Sunday, May 29, 2016

Warn a Divisive Person

There are few things that bring more discredit on the name of Christ than the divisions and quarrels among us. If we proclaim God's goodness and faithfulness, there are people who will not believe us even on that, because of how badly we disagree among ourselves. How do we reunite? Outside of Christ himself, there is no one person that all of us trust together to reach the right decision and settle the disputes and quarrels. Likewise there is no one group, and no one process of reasoning, that all of us together would trust.

On some level, the problem is a lack of leadership -- or, I should say, a lack of godly leadership. Over the years I have noticed something about the leaders compared to the people: in general the people in different groups of churches get along with each other fairly well, compared to the leaders. While there are some notable and noisy exceptions to that, it is more common for the members to get along than the leaders. Is it because the general people do not understand the differences, or because the leaders place less value on the common ground? I think there is some truth in each of those.

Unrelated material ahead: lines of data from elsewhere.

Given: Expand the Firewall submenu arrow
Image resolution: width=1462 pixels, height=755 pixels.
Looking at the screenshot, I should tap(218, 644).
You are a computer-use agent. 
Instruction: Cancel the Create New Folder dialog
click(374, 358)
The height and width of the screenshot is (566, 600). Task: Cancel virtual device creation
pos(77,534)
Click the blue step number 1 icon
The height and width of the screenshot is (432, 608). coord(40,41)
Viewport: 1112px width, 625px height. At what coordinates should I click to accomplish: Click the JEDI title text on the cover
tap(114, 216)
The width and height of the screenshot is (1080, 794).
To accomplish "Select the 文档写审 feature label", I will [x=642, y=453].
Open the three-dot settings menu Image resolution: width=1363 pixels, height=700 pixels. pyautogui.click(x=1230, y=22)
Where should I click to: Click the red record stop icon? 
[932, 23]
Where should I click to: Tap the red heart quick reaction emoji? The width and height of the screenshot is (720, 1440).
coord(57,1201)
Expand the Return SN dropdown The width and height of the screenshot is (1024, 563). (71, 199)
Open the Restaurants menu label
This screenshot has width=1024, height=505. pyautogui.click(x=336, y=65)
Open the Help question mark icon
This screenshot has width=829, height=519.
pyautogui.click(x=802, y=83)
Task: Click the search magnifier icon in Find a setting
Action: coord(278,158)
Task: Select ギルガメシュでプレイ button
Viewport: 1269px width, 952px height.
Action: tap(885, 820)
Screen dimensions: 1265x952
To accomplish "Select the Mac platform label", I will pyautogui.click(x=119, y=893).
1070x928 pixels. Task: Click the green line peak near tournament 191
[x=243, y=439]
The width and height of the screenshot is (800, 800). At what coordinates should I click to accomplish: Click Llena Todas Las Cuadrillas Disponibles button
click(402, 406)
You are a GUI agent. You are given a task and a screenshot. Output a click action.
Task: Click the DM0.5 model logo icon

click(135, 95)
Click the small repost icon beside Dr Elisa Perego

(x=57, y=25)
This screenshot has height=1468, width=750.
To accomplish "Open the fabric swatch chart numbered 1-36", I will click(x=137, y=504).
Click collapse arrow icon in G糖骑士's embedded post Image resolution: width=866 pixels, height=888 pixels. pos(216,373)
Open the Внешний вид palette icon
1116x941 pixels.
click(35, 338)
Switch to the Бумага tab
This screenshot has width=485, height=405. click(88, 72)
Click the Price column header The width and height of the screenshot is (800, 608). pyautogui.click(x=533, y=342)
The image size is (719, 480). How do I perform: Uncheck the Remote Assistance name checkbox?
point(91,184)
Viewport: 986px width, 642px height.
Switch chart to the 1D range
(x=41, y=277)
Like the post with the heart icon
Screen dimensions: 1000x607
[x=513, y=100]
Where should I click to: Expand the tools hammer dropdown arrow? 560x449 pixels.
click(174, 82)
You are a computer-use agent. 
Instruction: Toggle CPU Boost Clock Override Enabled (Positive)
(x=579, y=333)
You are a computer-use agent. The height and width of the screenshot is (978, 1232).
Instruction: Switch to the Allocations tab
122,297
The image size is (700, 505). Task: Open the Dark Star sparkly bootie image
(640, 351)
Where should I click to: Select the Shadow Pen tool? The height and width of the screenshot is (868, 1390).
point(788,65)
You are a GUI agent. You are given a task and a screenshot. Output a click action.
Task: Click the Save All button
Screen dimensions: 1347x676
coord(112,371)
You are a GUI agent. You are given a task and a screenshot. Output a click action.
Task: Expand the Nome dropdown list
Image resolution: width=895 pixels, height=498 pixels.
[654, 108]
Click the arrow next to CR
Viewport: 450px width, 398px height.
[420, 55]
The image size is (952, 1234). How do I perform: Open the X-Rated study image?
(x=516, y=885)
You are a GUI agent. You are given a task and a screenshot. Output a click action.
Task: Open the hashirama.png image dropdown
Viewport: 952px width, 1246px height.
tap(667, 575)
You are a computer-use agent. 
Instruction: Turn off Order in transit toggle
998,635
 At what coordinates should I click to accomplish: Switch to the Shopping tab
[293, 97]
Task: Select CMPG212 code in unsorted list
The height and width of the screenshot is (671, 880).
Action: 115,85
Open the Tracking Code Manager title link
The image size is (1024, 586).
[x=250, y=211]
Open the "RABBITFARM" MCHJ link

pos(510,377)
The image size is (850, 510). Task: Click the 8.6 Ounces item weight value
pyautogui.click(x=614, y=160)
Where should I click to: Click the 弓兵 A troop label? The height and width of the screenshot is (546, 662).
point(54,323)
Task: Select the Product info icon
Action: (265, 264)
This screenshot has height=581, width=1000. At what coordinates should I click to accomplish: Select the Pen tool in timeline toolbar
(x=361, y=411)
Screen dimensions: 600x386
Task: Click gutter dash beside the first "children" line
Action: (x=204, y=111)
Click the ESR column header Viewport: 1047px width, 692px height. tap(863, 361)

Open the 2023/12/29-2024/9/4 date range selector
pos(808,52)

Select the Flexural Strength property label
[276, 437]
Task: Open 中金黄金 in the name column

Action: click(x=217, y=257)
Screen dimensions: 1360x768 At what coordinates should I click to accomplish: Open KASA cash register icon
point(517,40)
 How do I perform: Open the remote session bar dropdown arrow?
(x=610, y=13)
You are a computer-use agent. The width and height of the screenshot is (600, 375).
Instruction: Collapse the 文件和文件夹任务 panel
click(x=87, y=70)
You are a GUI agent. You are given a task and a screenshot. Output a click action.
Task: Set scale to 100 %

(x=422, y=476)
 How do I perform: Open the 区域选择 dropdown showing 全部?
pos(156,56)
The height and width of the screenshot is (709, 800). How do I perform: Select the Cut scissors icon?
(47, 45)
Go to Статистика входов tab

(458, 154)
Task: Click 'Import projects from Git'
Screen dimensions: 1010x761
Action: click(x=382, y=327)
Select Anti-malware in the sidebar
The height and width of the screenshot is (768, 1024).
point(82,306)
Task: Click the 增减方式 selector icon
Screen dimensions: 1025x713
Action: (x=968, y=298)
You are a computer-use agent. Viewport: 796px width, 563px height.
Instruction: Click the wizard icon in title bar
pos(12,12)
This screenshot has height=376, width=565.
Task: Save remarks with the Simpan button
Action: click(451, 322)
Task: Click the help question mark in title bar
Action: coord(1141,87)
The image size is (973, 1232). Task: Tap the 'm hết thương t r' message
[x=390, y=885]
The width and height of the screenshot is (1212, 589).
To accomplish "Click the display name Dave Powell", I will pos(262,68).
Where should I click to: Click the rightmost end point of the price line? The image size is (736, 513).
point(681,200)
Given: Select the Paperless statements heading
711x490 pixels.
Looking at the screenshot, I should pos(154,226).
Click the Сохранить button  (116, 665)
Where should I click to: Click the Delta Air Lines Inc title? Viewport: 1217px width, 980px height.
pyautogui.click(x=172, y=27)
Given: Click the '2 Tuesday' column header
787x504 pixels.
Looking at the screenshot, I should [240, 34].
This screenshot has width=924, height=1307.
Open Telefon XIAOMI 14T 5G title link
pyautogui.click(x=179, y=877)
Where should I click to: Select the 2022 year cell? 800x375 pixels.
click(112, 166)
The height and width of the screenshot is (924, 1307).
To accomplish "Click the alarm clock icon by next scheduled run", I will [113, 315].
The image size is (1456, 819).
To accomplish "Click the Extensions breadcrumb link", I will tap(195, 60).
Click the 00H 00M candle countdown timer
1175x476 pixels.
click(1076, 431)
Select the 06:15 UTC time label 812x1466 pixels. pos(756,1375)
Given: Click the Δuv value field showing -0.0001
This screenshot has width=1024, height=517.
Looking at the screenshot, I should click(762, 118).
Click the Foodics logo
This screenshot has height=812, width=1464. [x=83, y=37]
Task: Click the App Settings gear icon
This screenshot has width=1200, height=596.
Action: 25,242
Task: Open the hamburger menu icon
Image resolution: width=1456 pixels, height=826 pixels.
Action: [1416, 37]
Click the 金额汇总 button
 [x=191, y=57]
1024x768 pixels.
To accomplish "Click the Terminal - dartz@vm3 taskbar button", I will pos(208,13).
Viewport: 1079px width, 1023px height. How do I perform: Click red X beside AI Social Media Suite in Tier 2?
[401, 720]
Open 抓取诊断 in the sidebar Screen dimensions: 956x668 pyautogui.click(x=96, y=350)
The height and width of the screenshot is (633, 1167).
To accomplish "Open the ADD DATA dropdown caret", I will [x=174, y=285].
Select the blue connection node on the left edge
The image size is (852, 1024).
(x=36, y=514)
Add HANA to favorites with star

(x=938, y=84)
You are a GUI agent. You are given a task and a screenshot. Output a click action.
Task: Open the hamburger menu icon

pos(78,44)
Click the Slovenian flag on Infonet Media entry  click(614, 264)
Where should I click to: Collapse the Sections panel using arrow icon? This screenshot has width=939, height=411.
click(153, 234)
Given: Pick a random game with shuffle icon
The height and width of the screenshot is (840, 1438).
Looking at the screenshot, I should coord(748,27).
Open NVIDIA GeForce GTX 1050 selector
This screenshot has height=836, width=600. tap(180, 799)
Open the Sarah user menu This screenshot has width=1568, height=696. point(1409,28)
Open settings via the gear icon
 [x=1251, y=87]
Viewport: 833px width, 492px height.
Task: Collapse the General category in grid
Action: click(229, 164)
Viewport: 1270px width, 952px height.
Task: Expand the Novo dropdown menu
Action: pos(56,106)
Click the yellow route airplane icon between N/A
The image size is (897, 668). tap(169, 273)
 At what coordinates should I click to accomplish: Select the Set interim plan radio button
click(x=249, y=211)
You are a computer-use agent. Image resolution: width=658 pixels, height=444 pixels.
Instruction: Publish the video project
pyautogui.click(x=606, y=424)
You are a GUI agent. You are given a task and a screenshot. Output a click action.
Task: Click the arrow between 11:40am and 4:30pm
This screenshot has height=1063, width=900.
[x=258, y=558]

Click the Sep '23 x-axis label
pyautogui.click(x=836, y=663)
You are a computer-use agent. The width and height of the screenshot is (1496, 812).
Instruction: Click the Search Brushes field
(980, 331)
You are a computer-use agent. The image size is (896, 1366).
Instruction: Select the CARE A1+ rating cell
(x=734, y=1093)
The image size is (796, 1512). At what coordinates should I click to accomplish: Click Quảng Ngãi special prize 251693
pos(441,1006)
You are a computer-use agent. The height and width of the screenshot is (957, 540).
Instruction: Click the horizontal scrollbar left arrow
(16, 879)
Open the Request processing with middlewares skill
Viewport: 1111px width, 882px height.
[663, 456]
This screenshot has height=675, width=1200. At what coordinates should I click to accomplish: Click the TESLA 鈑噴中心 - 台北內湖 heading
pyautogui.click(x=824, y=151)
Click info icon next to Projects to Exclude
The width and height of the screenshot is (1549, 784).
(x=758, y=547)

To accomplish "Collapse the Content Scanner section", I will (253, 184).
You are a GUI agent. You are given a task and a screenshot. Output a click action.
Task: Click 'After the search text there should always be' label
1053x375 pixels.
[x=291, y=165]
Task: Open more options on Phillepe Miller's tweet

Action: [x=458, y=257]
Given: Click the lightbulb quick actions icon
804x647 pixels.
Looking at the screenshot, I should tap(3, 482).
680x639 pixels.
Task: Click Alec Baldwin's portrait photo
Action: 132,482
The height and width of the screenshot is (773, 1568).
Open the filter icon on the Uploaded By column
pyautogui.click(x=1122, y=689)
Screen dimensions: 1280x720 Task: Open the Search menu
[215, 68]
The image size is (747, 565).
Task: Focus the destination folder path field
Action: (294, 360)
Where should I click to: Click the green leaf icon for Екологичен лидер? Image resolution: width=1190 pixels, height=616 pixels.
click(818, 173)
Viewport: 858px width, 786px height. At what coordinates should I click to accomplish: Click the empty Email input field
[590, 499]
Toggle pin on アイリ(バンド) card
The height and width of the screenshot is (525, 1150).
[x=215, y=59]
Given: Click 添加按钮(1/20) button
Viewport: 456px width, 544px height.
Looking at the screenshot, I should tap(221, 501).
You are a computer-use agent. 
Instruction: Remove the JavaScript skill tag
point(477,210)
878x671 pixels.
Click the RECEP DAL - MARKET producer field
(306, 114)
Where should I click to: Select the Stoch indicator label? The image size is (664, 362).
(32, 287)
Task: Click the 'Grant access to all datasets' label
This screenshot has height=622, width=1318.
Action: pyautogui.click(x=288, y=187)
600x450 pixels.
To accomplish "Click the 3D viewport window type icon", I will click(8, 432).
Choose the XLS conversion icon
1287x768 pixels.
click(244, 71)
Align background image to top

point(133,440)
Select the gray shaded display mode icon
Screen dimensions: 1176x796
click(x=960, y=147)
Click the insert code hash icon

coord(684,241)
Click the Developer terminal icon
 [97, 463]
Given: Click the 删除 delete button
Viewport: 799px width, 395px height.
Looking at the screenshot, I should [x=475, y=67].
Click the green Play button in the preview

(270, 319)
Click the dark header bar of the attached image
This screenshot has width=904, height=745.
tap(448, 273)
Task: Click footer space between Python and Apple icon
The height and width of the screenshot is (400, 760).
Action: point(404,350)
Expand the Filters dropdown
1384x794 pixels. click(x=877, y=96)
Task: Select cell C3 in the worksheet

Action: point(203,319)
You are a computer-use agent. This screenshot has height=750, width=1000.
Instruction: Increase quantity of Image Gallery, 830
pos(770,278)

There are things that make different Christian groups incompatible; I wonder how many of those divisive things would remain, if there were no leaders advocating for them -- and no systems established to perpetuate those differences.

Paul's letter to Titus instructs him, as a church leader, to warn a divisive person once or twice -- and after that, if he persists in being divisive, to have nothing more to do with him. But if the leaders have become the divisive ones, who warns them?